Figure 4: Antibody-Templated Strand Exchange allows antibodies to control DNAzyme and enzyme activity.

(a) Design and characterization of a DNAzyme-based actuator module. HA output O, generated by anti-HA antibody induced ATSE binds to a toehold on the inhibitor oligonucleotide (Inh) and displaces the DNAzyme (Dz), allowing it to adopt a catalytically active conformation while binding to substrate strand (S). After cleaving S, the product strands (P₁ and P₂) spontaneously dissociate from Dz to complete the catalytic cycle. Experiments were performed with [BO]=[I]=[Ab]=[DzInh]=5 nM, [S]=10 nM at 28 °C in TE/Mg²⁺ buffer containing 1 mg ml⁻¹ BSA. (b) Design and characterization of a DNA-directed reporter enzyme actuator module.
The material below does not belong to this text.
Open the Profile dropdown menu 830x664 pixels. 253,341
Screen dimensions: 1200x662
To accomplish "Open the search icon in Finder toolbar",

A weak binding enzyme-inhibitor pair, TEM1-β-lactamase and its inhibitor protein BLIP (K_i=1.5 μM), are each conjugated to an oligonucleotide, inducing their interaction upon hybridization to a shared template strand. The output oligonucleotide O generated in the anti-HA antibody induced ATSE reaction binds to an internal toehold on the template oligonucleotide and displaces the enzyme from the template strand, resulting in enzyme activation. Experiments were performed with [BO]=[I]=[Ab]=5 nM, [Reporter Enzyme]=1 nM at 28 °C in TE/Mg²⁺ buffer containing 1 mg ml⁻¹ BSA. Error bars represent the s.d. of triplicate measurements.